What the task asks.
Repeat nothing but the lines below running from the one containing "You are a GUI" to the one containing "827x386 pixels. At". Keep both end lines.

::: Provided material

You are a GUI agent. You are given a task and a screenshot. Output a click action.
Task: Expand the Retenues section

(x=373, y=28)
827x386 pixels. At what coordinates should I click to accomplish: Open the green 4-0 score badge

::::::
::: Provided material

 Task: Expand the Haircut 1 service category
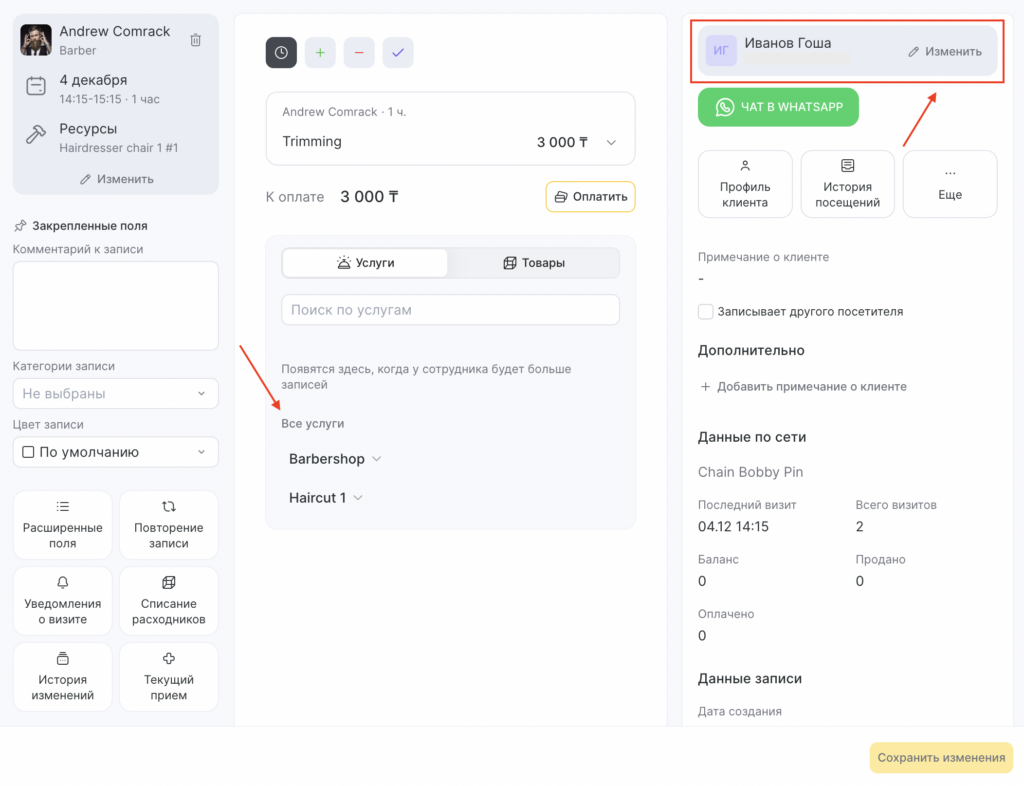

::::::

Solution to this problem.
You are a GUI agent. You are given a task and a screenshot. Output a click action.
Task: Expand the Retenues section

(x=373, y=28)
827x386 pixels. At what coordinates should I click to accomplish: Open the green 4-0 score badge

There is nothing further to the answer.